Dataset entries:
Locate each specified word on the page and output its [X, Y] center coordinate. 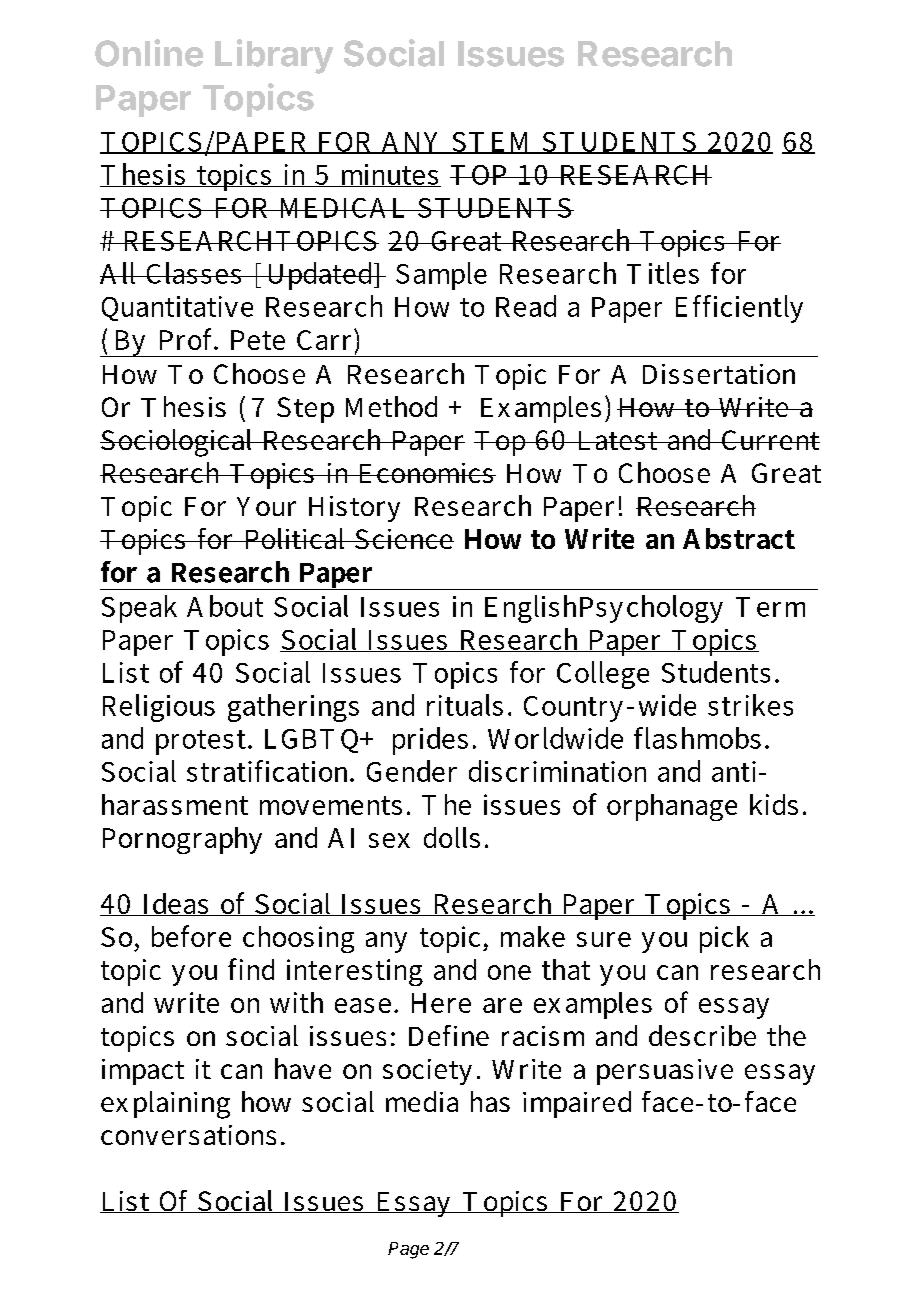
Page [408, 1250]
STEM [492, 143]
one [509, 972]
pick [724, 939]
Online [149, 53]
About [225, 606]
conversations [188, 1135]
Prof [188, 339]
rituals [465, 705]
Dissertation [719, 374]
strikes [750, 705]
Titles [663, 273]
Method [391, 406]
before [191, 936]
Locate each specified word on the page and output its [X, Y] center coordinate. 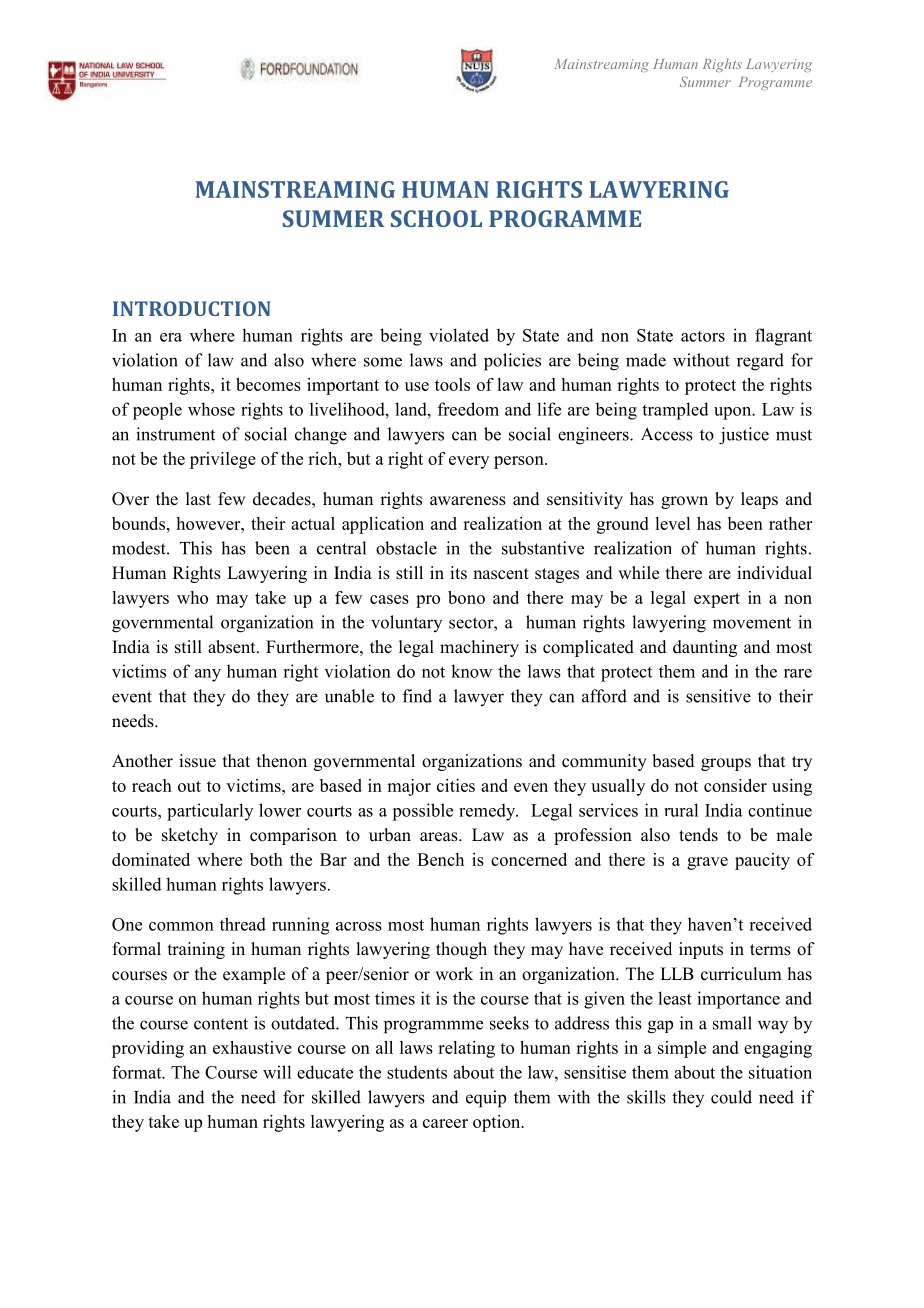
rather [790, 523]
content [221, 1024]
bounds [138, 523]
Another [142, 761]
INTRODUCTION [192, 308]
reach [152, 785]
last [198, 499]
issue [197, 761]
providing [148, 1049]
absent [233, 647]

SET EXERCISE
Copy out all the lines above word for word, leaving out the pictures.

WORKED ANSWER
Locate each specified word on the page and output its [X, Y] center coordinate. 
Page [408, 1250]
STEM [492, 143]
one [509, 972]
pick [724, 939]
Online [149, 53]
About [225, 606]
conversations [188, 1135]
Prof [188, 339]
rituals [465, 705]
Dissertation [719, 374]
strikes [750, 705]
Titles [663, 273]
Method [391, 406]
before [191, 936]
Locate each specified word on the page and output its [X, Y] center coordinate. 
rather [790, 523]
content [221, 1024]
bounds [138, 523]
Another [142, 761]
INTRODUCTION [192, 308]
reach [152, 785]
last [198, 499]
issue [197, 761]
providing [148, 1049]
absent [233, 647]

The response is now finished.